The storm had rolled in without warning — heavy clouds swallowing the moonlight, rain hammering the roof of the old chapel at the edge of town. You hadn’t meant to end up there, but your car had died on the road, and the place had been the only light in miles. What you didn’t expect was to find someone already inside.
Damiano stood near the altar, the flicker of candlelight cutting sharp lines across his face. His shirt was half unbuttoned, damp from the rain, his hands marked faintly with soot and ink. For a moment, he looked almost like part of the ruin — something ancient, familiar, and wrong in all the right ways.
"You shouldn’t be here," you said, closing the heavy wooden door behind you, your voice echoing in the empty space.
He didn’t turn. "Neither should you." There was a trace of a smile in his tone — not mocking, just… knowing.
You hesitated, glancing around the chapel. The pews were splintered, candles half-melted, the smell of rain and old incense hanging thick in the air. Whatever he was doing here, it wasn’t prayer.
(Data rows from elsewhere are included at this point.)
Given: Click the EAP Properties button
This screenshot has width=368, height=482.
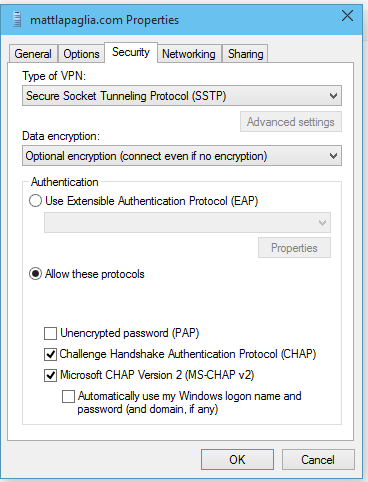Looking at the screenshot, I should [x=294, y=248].
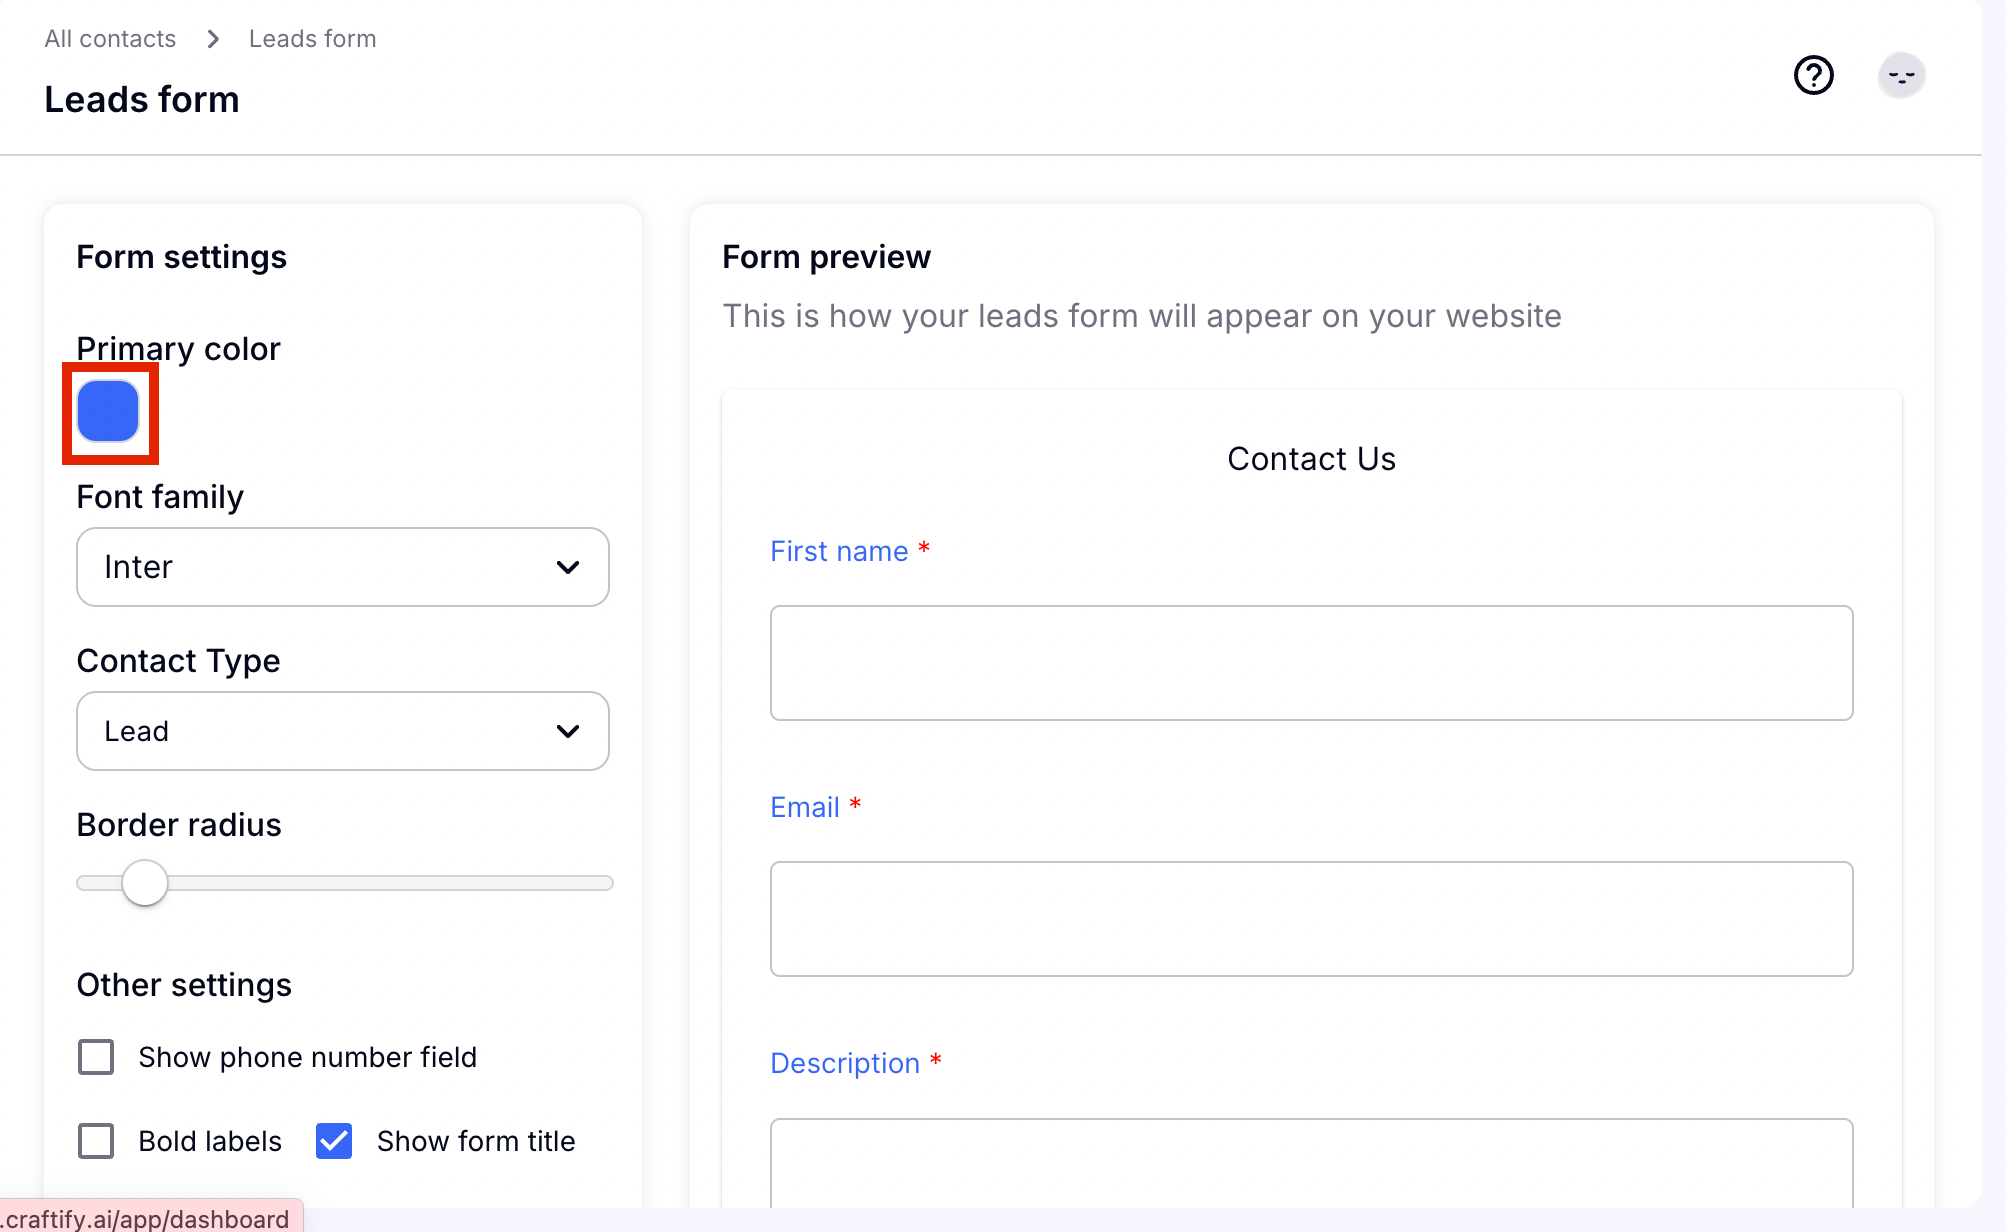Go to All contacts breadcrumb
Screen dimensions: 2006x1232
coord(110,39)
"You hiding from the storm?" you asked carefully.
"Something like that," he said, finally turning to face you. His gaze met yours — steady, unreadable, but not cold. "You?"
"Car broke down. No signal." You shrugged, brushing a damp strand of hair from your face. "Didn’t realize anyone else came here."
He stepped closer, slow, deliberate, until he was just a few feet away. You could hear the rain sliding down the cracked stained glass, see the faint shimmer of candlelight reflected in his eyes.
"They don’t," he said quietly. "Not anymore. Not since the last storm."
Something about the way he said it sent a chill through you — not fear, exactly, but the kind that comes from standing too close to something you can’t quite name. He watched you for a long moment before his expression softened.
"You look like you’ve been running for a while," he said, voice gentler now.
You laughed under your breath, surprised by how easily the sound came out. "Feels like it."
He nodded once, as if that made perfect sense, and then gestured toward one of the pews. "Sit. Rest a minute. The storm won’t last forever."
You sat, half-wary but too tired to argue. He joined you, the air between you humming with something that didn’t feel entirely human — something like recognition, like the echo of a prayer neither of you had ever said out loud.
"Why are you really here?" you asked finally.
Damiano tilted his head, the candlelight catching on the edge of his jaw. "Because sometimes," he said slowly, "you have to lose everything you believe in before you can feel clean again."
The words hung there, heavy but honest, and in the silence that followed, you realized the storm outside had started to quiet. The candles burned lower, the space around you smaller, warmer. You weren’t sure if this was confession or temptation — but for the first time in a long while, it felt like both.
"Then I guess we’re both lost," you whispered, meeting his gaze.
He smiled faintly, the corner of his mouth curving just enough to make it dangerous. "Good," he said. "That’s how all rituals begin."